Healthy Crops; Healthy Interest

David Holmes explains Great Plains’ work to the audience at Doncaster
David Holmes explains Great Plains’ work to the audience at Doncaster

Finding more effective and cost-efficient ways of establishing oilseed rape remains one of the ‘hot topics’ for arable farmers, as the healthy attendance at Agrovista’s Grow Crop Gold open days proves.

These trials are among a number that Great Plains is working on with a range of industry partners, and have been producing some valuable observations.

At STOUGHTON, Leicestershire, Agrovista’s Mark Hemmant highlighted the impact that establishing the right density of crop has on yield, and the ability of oilseed plants to recover from setbacks during the season:

“Some of the plots went from looking very poor in April to looking decent in May and because they got the right mix of sunshine and weather at pollination went on to yield 4.5 tonnes/ha. A low plant population can compensate very well providing we look after it properly”.

There was also a significant difference in crop establishment according to whether straw had been chopped and spread or incorporated:

“We saw much better establishment where the chopped straw left on the surface had been parted and swept aside by the Great Plains’ Simba DTX leg, so the seed falls straight on to the soil directly above a restructured zone, so it can quickly establish a good, deep rooting system.

“Establishment where the straw had been incorporated was less efficient, possibly because straw breakdown can reduce soil temperature by four or five degrees”.

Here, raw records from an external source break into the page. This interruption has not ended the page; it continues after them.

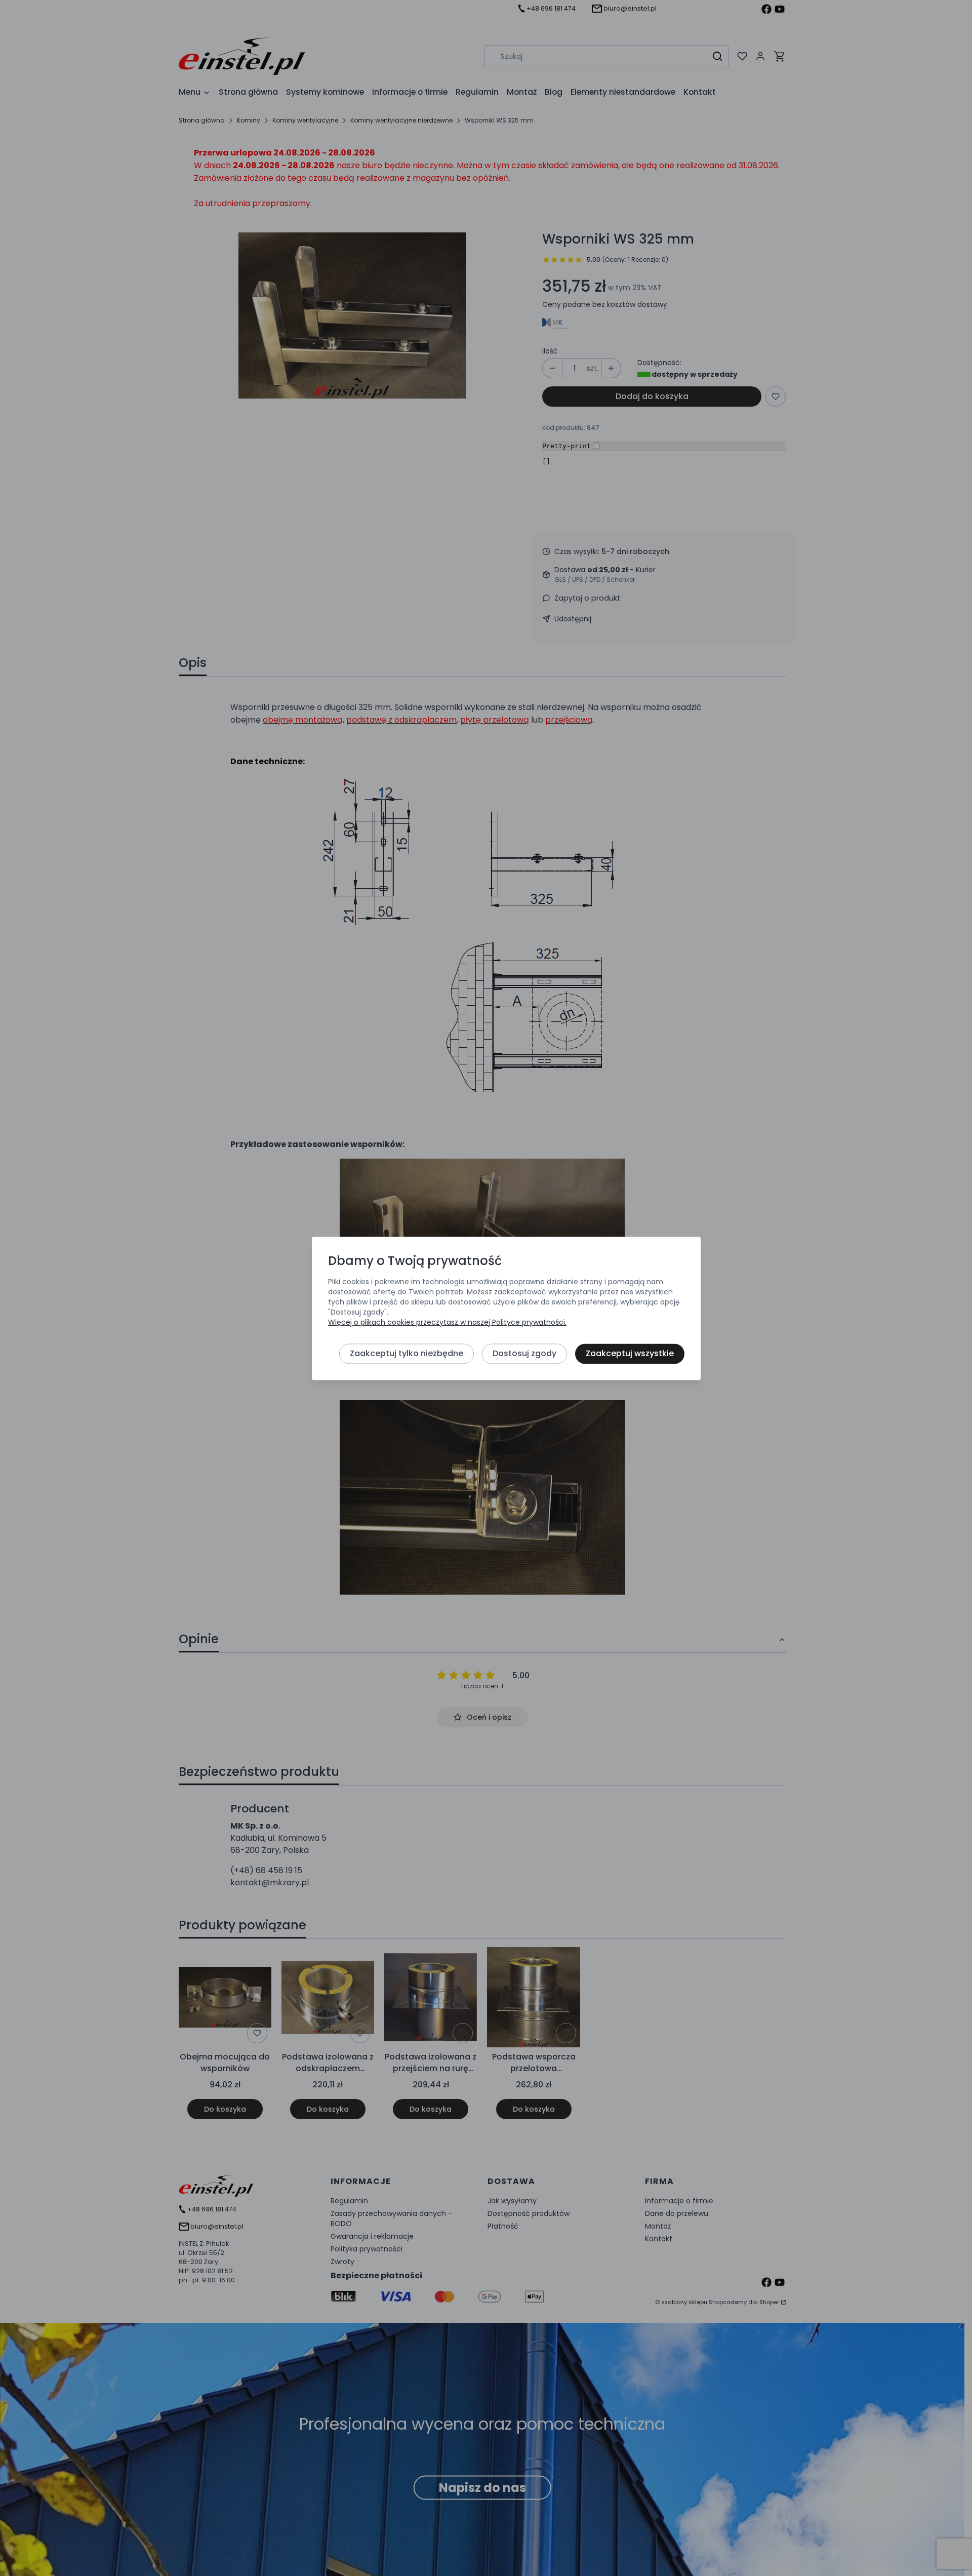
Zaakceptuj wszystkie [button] (630, 1353)
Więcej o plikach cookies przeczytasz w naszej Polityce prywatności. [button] (447, 1322)
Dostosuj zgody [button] (524, 1353)
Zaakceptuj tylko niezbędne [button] (406, 1353)
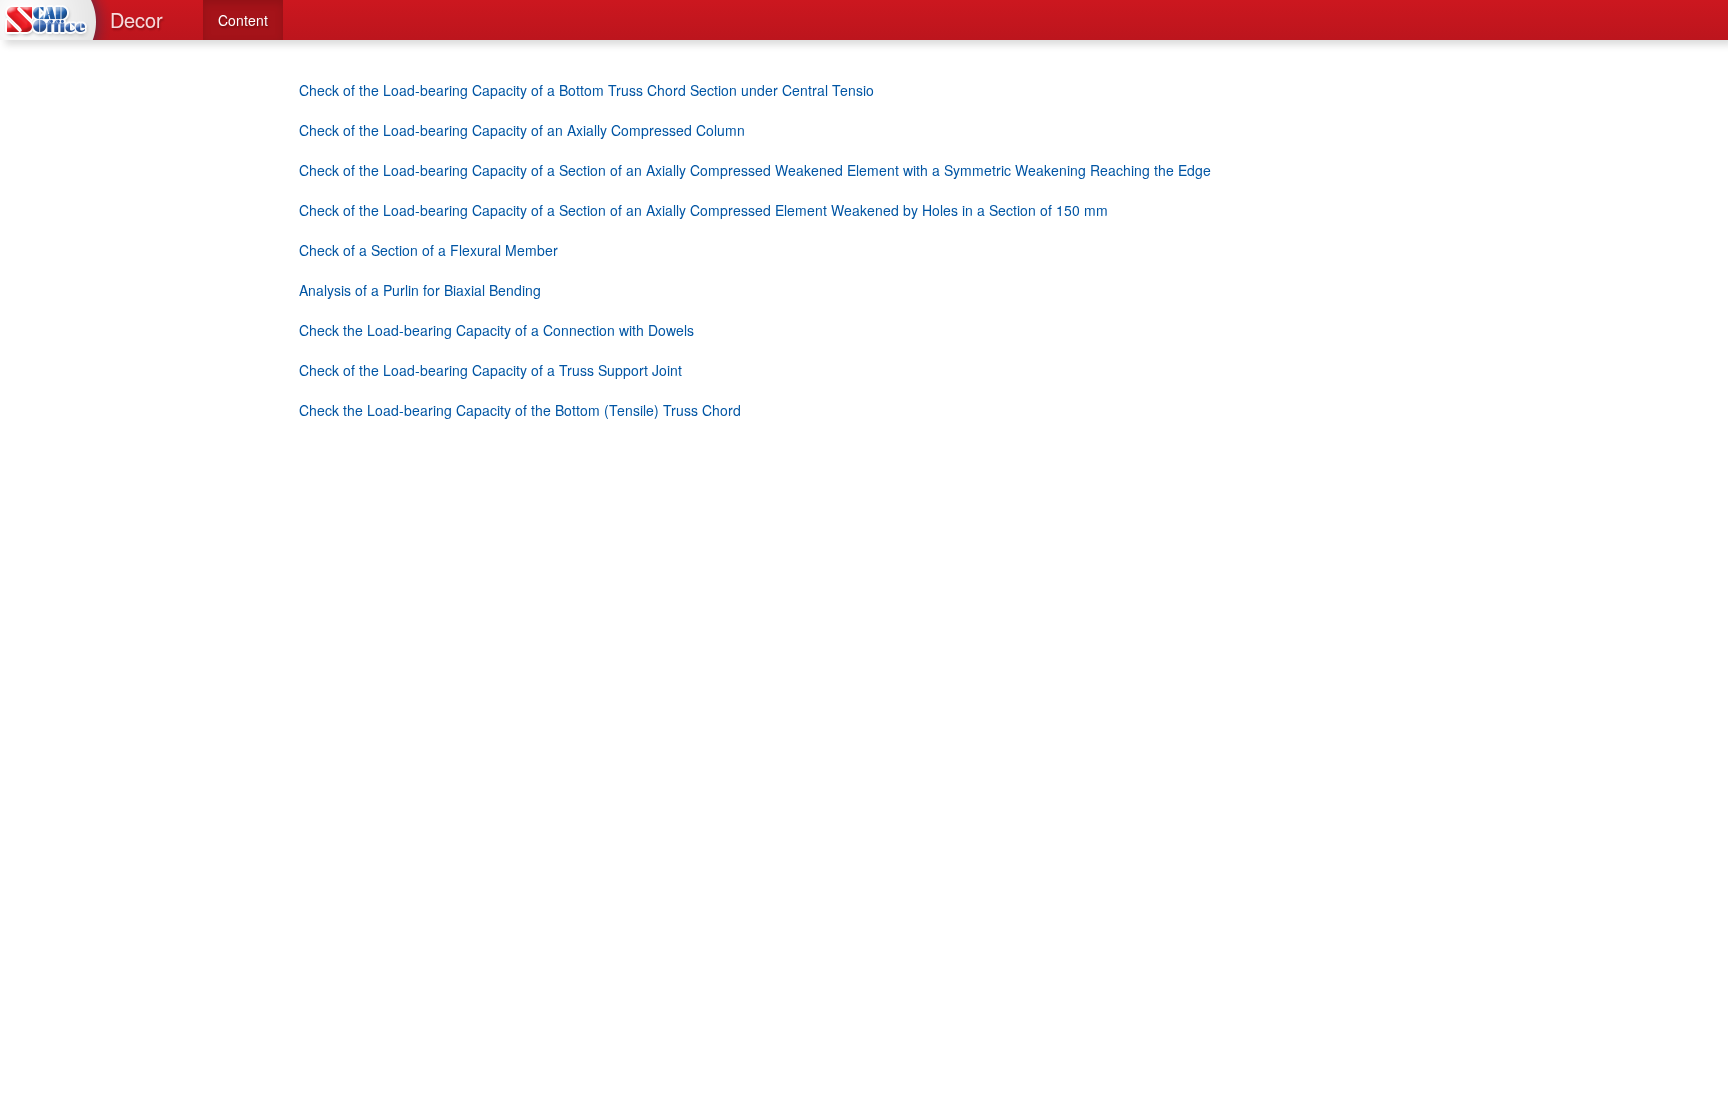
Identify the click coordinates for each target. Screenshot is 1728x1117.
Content (243, 20)
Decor (136, 19)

At DONCASTER, running a restructuring tine through the ground just ahead of planting oilseed rape is showing real benefits.

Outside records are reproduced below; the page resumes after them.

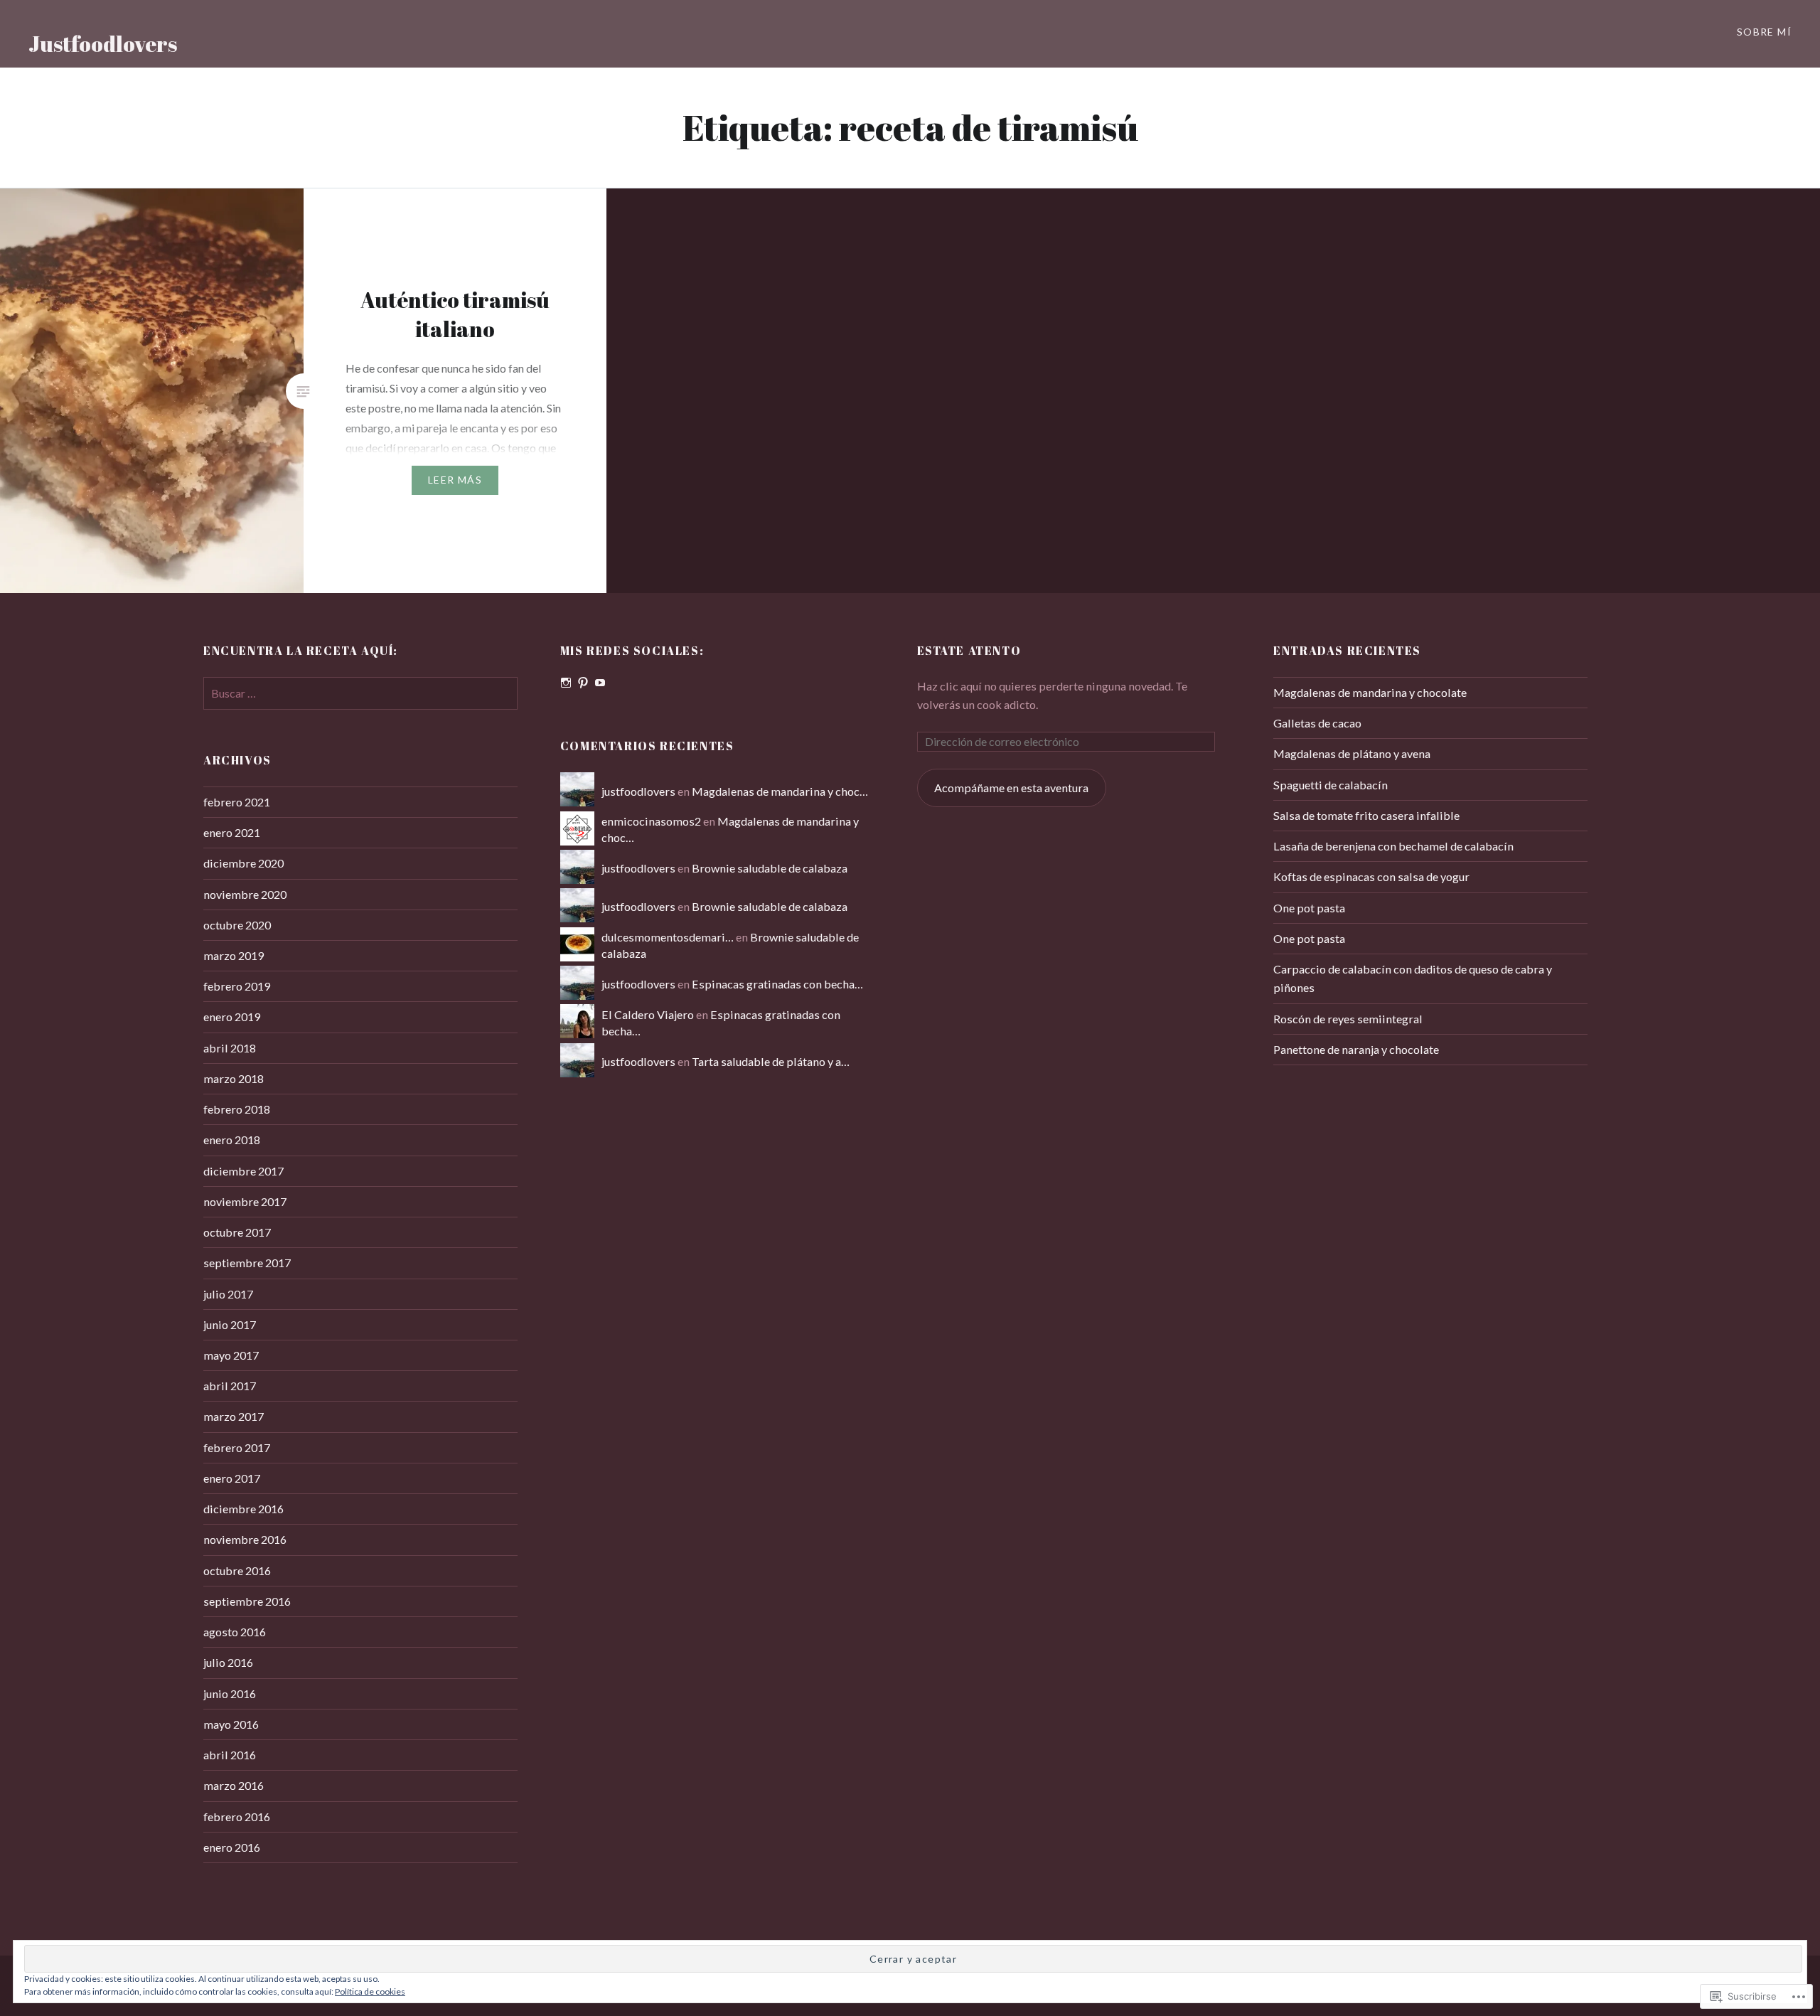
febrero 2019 (236, 986)
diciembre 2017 (243, 1171)
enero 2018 (231, 1139)
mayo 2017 (231, 1355)
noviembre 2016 (245, 1539)
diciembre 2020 (243, 863)
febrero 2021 (236, 802)
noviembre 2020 (245, 894)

As reported in previous updates, Great Plains ran a Simba ST bar ahead of a Yield-Pro Planter to restructure below the seedbed – an operation that is producing stronger, better rooted plants, says David Holmes, UK Sales Director: “The precision planting accuracy of Yield-Pro planters ensures every plant has a dedicated rooting zone. We are keen to see whether these benefits can be realised in oilseed rape, which is recognised as a ‘lazy rooting’ crop.

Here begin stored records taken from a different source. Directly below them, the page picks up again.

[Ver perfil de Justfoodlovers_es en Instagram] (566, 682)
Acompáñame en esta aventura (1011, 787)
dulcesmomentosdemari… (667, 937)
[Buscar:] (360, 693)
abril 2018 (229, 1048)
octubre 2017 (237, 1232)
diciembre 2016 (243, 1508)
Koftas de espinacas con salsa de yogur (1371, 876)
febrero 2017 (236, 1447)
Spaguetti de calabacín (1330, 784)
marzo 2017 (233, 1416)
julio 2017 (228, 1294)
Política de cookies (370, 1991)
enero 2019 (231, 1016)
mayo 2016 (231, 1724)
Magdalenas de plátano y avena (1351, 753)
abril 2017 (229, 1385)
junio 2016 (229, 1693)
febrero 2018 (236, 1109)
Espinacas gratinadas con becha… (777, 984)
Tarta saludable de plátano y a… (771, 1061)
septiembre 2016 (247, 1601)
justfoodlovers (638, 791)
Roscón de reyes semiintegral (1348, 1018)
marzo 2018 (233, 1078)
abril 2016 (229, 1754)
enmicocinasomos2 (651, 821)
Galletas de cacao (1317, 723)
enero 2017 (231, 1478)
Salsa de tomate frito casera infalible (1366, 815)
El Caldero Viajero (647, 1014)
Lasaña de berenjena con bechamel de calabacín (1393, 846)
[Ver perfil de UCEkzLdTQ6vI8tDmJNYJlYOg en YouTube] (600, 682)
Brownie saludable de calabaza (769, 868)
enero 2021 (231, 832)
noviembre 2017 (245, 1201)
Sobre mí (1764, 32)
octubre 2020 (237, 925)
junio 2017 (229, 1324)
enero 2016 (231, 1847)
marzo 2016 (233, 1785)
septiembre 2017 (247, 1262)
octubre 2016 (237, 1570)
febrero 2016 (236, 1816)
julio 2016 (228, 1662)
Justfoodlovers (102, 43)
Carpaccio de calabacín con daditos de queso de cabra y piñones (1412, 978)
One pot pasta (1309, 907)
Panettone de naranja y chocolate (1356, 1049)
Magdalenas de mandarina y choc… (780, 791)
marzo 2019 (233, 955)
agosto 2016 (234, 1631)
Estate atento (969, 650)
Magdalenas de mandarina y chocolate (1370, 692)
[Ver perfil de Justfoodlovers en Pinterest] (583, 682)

“Sample plants taken from the rows planted by the ST Bar and YP planter had bigger roots than those from rows planted without restructuring, which is important, as we know the bigger the plant’s root system before the winter shut down the better it is likely to yield.

“This is also great insurance against variable weather – whether it is wet or dry. If the winter is wet, excess water will be able to drain away freely, avoiding the threat of water-logging and drowning the roots.

“If conditions are dry next summer we know the plant will be able to access moisture from deeper in the soil and achieve its full yield potential”.